## start Selected excerpt

The westward migration to North Dakota ...

  • Blog Post by: Jeremy Olson
  • April 18, 2012 - 1:23 PM

Traveling via train across North Dakota last week, I met a woman in the dining car who had recently moved with her husband and kids from Hawaii to Williston, N.D. The housing industry had bottomed out on the big island, she told me, and the prospect of jobs in oil rich North Dakota were too tempting to pass up.

Real estate prices have been rising, because of the oil boom in the western part of the state, so her family opted to live cheaply in what is accurately referred to as a "man camp" -- a series of mobile homes and trailer homes set out in the plains near the oil wells. (Here's an example of one such camp in ND, courtesy of a recent Bloomberg Newsweek issue.)

For her teen kids, there were pros. They could make a killing working at McDonalds, because the fast food restaurant was so short of help. And there were cons. She worried about her daughter surrounded by a somewhat swarthy cast of oil rig workers. Grocery runs to Wal-Mart also take hours, because there aren't enough workers to staff the checkout lines.

Her story isn't all that unique. Families and workers are flowing into North Dakota as fast as oil is flowing out. And Minnesota is the chief exporter. Census data showed that roughly 12,350 people who lived in Minnesota in 2009 moved to North Dakota in 2010. While migration is expected among border states, Minnesota only gained 7,316 North Dakotans that year.

## end Selected excerpt

▶ Direction 1
Answer these questions about the blog post on North Dakota migration:
(a) Where did the woman on the train move from?
(b) What do people call the kind of place where her family chose to live?
(c) About how many people who lived in Minnesota in 2009 moved to North Dakota in 2010?
The entries that follow are unrelated to the blog post.

## start Information supplied

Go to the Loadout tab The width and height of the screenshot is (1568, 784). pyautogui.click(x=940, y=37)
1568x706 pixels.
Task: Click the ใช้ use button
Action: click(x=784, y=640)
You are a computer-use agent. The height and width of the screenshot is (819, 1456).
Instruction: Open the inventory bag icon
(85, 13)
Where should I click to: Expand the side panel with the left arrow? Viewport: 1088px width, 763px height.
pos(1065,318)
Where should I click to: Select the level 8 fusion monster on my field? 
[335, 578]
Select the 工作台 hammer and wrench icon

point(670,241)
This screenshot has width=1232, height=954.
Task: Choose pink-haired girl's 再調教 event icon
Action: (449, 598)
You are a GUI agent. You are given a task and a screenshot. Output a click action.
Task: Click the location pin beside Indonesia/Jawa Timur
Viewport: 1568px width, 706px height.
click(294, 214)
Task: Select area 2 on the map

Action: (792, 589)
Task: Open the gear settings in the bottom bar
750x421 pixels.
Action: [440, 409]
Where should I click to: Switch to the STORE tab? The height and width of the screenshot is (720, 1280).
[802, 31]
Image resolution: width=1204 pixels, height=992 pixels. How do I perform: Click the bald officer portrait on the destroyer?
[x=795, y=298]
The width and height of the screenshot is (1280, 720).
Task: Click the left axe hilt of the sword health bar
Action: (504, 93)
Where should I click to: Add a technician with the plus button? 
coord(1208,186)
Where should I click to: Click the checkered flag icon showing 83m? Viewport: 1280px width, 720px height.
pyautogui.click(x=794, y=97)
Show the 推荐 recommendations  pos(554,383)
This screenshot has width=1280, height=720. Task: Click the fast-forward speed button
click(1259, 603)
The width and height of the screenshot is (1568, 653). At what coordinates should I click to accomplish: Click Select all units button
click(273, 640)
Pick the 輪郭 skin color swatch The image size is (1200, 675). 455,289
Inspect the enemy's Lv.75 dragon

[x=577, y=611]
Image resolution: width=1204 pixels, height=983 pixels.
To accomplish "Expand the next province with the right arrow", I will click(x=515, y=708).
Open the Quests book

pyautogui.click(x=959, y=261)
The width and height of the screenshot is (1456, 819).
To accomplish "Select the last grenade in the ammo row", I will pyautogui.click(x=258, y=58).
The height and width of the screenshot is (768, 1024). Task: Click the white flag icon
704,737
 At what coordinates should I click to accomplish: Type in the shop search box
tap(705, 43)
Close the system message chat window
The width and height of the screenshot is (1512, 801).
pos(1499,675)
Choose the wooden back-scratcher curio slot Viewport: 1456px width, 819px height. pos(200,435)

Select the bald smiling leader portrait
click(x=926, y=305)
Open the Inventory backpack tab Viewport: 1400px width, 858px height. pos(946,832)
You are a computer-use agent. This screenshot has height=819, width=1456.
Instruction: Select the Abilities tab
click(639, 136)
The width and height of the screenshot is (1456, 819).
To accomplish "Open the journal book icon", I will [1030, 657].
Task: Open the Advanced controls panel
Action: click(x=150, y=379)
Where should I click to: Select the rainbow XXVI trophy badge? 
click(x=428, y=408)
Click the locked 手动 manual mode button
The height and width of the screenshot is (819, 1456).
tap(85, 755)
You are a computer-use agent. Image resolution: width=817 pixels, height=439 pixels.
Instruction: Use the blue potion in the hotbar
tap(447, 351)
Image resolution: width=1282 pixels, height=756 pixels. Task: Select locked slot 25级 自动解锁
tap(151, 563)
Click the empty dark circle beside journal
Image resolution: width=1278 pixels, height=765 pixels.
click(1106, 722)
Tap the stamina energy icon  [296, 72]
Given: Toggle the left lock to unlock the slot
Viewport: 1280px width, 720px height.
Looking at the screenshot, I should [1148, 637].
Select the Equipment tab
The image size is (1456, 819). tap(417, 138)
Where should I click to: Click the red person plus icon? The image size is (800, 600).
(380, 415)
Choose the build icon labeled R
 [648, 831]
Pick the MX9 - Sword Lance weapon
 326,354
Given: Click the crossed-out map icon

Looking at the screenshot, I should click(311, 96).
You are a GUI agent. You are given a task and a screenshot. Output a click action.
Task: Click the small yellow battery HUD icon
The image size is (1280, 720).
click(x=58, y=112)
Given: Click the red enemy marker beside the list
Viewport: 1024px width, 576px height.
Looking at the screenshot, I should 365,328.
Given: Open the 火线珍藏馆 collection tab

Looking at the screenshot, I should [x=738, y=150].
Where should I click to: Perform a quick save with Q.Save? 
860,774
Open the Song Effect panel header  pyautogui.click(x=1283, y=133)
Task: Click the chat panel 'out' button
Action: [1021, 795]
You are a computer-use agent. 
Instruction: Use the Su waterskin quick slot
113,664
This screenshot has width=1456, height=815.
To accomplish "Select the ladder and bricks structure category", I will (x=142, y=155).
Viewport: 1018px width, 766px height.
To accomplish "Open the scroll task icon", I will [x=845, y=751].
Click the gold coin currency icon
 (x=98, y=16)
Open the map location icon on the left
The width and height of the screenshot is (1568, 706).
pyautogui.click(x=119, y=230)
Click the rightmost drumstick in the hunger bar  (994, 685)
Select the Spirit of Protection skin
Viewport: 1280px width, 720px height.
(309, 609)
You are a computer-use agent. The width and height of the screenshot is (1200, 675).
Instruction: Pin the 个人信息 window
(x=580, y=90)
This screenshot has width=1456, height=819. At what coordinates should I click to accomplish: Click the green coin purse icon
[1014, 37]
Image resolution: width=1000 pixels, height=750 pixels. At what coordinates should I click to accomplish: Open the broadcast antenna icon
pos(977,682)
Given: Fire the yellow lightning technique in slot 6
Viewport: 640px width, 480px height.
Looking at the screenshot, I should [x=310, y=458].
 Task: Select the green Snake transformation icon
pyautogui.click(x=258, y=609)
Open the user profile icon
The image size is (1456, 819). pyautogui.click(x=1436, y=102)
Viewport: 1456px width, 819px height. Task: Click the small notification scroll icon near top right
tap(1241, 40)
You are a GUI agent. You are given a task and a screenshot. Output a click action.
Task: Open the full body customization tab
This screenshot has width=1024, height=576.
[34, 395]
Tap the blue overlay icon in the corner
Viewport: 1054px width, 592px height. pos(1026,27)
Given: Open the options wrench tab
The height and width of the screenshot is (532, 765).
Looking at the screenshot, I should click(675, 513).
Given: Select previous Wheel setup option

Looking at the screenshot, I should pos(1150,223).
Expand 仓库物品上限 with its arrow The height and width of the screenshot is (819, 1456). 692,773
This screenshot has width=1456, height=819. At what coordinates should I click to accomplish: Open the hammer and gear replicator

## end Information supplied

▶ Direction 2
In the entries, rewrite the lines from the one containing "Expand 仓库物品上限 with" through the last line as a JSON list of strings. Use one string per line, skip blank lines, and include both end lines.

▶ Right answer 1
(a) Hawaii
(b) A "man camp"
(c) Roughly 12,350

▶ Right answer 2
[
  "Expand 仓库物品上限 with its arrow The height and width of the screenshot is (819, 1456). 692,773",
  "This screenshot has width=1456, height=819. At what coordinates should I click to accomplish: Open the hammer and gear replicator"
]